A review by juliana_aldous
Tibetan Peach Pie: A True Account of an Imaginative Life by Tom Robbins

4.0

I've been playing a game lately that when I walk into a local library to pick up a book I have on hold I also randomly choose a letter and a number. I then go to both the fiction and biography section start at the beginning of that letter on the shelves (this time it was O) and then count out that number and then pick up the book it lands on to take home and try. I figure it might give me the chance to discover someone or something that I wouldn't have picked up on my own. I don't remember the number but there aren't a lot of "O"s in biography section in the Newcastle Library so that is how I landed in the R section and on Tom Robbin's memoir, Tibetan Peach Pie.

And I'm glad I did. My only exposure to Tom Robbins has been shelving his books in the eighties at Waldenbooks. I wasn't really the counter-culture type and the covers didn't appeal to me.

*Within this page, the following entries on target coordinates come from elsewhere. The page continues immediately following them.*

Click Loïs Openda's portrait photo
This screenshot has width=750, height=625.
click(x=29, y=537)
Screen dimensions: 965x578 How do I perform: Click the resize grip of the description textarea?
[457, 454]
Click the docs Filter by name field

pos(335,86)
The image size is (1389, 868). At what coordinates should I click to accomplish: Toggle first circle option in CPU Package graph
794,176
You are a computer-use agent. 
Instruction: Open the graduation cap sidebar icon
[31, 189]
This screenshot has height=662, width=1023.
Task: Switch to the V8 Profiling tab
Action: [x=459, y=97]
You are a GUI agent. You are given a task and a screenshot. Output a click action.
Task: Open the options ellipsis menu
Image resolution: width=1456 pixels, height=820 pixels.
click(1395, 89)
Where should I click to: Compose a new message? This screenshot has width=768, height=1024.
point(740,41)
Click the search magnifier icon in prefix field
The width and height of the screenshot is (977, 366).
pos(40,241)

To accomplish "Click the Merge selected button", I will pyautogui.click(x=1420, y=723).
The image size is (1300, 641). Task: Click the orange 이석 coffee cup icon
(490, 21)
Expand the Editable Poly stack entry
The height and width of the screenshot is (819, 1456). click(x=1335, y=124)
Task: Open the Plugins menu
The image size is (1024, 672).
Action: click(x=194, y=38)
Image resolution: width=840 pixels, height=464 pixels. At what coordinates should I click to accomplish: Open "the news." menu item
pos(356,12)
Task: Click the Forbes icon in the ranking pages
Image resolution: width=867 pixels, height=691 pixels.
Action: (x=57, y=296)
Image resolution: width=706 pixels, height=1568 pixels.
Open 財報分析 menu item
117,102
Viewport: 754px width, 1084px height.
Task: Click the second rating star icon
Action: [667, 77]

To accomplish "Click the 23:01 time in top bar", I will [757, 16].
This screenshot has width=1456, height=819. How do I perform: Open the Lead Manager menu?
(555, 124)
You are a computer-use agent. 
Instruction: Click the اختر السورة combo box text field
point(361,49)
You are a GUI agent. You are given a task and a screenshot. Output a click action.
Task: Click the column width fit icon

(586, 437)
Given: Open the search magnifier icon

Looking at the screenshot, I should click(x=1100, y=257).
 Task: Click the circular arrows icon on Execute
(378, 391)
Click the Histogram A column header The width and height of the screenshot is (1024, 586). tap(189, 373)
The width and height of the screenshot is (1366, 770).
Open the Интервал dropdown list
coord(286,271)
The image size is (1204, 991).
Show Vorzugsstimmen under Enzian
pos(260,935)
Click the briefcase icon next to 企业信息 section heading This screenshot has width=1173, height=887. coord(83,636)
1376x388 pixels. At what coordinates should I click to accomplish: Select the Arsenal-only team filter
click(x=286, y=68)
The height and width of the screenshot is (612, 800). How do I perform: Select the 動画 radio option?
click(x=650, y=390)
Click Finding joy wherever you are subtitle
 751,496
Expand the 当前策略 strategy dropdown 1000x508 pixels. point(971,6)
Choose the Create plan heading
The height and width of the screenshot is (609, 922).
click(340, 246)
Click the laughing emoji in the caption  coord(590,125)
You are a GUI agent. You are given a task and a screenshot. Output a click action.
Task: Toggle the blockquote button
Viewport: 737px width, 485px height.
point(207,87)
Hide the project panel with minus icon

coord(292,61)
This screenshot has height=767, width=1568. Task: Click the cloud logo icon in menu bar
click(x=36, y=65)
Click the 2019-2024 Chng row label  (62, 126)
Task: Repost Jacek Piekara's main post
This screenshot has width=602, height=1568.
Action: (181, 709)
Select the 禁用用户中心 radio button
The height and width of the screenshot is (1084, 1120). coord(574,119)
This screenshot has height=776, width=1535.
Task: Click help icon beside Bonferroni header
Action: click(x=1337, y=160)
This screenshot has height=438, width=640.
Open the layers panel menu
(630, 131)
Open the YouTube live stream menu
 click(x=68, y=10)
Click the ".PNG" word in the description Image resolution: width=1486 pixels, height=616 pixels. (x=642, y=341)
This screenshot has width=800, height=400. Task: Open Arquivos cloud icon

I was surprised and delighted to learn that he lives here in the region--up in La Connor and that he did a stint at our newspapers as a local reporter. And I fell for his description of Seattle and its greenness as well as his descriptions of the counter-culture that I didn't give a fig about when I was twenty but now at 49 I can appreciate.

And despite my reservations--he is exactly the kind of writer I enjoy--wonderful prose with a poke in the eye humor. So I purchased a copy of Still Life With Woodpecker despite the fact that I've never liked the cover.